What you should do:
Present every line of the entries below as a Markdown table with two columns, Row and Line, numbering each row and leaving out blank lines.

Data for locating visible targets
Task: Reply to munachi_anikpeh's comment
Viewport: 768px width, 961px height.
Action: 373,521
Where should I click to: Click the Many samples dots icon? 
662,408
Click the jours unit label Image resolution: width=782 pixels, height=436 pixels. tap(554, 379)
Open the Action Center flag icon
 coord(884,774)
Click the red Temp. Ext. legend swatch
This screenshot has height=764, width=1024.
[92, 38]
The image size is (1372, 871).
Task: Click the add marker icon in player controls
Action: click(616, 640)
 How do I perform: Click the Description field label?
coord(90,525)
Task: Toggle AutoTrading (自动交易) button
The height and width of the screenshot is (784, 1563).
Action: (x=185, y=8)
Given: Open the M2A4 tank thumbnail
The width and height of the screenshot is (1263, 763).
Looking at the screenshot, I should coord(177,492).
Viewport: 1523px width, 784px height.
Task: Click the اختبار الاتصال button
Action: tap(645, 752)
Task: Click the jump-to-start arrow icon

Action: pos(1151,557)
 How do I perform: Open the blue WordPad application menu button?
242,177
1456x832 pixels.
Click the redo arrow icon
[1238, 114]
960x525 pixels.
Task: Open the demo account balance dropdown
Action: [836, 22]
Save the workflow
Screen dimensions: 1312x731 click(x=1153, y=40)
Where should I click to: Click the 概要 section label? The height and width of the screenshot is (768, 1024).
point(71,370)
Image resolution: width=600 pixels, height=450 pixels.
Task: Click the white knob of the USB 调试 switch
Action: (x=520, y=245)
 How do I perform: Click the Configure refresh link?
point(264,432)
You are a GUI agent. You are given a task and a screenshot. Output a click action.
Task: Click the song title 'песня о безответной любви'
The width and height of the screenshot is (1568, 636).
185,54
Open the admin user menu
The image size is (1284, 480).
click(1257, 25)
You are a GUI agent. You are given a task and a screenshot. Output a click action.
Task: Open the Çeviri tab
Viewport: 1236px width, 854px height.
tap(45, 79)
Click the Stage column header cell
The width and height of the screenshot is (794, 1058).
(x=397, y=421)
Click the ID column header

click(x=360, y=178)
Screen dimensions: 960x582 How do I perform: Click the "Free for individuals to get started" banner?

Solution:
| Row | Line |
|---|---|
| 1 | Task: Reply to munachi_anikpeh's comment |
| 2 | Viewport: 768px width, 961px height. |
| 3 | Action: 373,521 |
| 4 | Where should I click to: Click the Many samples dots icon?  |
| 5 | 662,408 |
| 6 | Click the jours unit label Image resolution: width=782 pixels, height=436 pixels. tap(554, 379) |
| 7 | Open the Action Center flag icon |
| 8 |  coord(884,774) |
| 9 | Click the red Temp. Ext. legend swatch |
| 10 | This screenshot has height=764, width=1024. |
| 11 | [92, 38] |
| 12 | The image size is (1372, 871). |
| 13 | Task: Click the add marker icon in player controls |
| 14 | Action: click(616, 640) |
| 15 |  How do I perform: Click the Description field label? |
| 16 | coord(90,525) |
| 17 | Task: Toggle AutoTrading (自动交易) button |
| 18 | The height and width of the screenshot is (784, 1563). |
| 19 | Action: (x=185, y=8) |
| 20 | Given: Open the M2A4 tank thumbnail |
| 21 | The width and height of the screenshot is (1263, 763). |
| 22 | Looking at the screenshot, I should coord(177,492). |
| 23 | Viewport: 1523px width, 784px height. |
| 24 | Task: Click the اختبار الاتصال button |
| 25 | Action: tap(645, 752) |
| 26 | Task: Click the jump-to-start arrow icon |
| 27 | Action: pos(1151,557) |
| 28 |  How do I perform: Open the blue WordPad application menu button? |
| 29 | 242,177 |
| 30 | 1456x832 pixels. |
| 31 | Click the redo arrow icon |
| 32 | [1238, 114] |
| 33 | 960x525 pixels. |
| 34 | Task: Open the demo account balance dropdown |
| 35 | Action: [836, 22] |
| 36 | Save the workflow |
| 37 | Screen dimensions: 1312x731 click(x=1153, y=40) |
| 38 | Where should I click to: Click the 概要 section label? The height and width of the screenshot is (768, 1024). |
| 39 | point(71,370) |
| 40 | Image resolution: width=600 pixels, height=450 pixels. |
| 41 | Task: Click the white knob of the USB 调试 switch |
| 42 | Action: (x=520, y=245) |
| 43 |  How do I perform: Click the Configure refresh link? |
| 44 | point(264,432) |
| 45 | You are a GUI agent. You are given a task and a screenshot. Output a click action. |
| 46 | Task: Click the song title 'песня о безответной любви' |
| 47 | The width and height of the screenshot is (1568, 636). |
| 48 | 185,54 |
| 49 | Open the admin user menu |
| 50 | The image size is (1284, 480). |
| 51 | click(1257, 25) |
| 52 | You are a GUI agent. You are given a task and a screenshot. Output a click action. |
| 53 | Task: Open the Çeviri tab |
| 54 | Viewport: 1236px width, 854px height. |
| 55 | tap(45, 79) |
| 56 | Click the Stage column header cell |
| 57 | The width and height of the screenshot is (794, 1058). |
| 58 | (x=397, y=421) |
| 59 | Click the ID column header |
| 60 | click(x=360, y=178) |
| 61 | Screen dimensions: 960x582 How do I perform: Click the "Free for individuals to get started" banner? |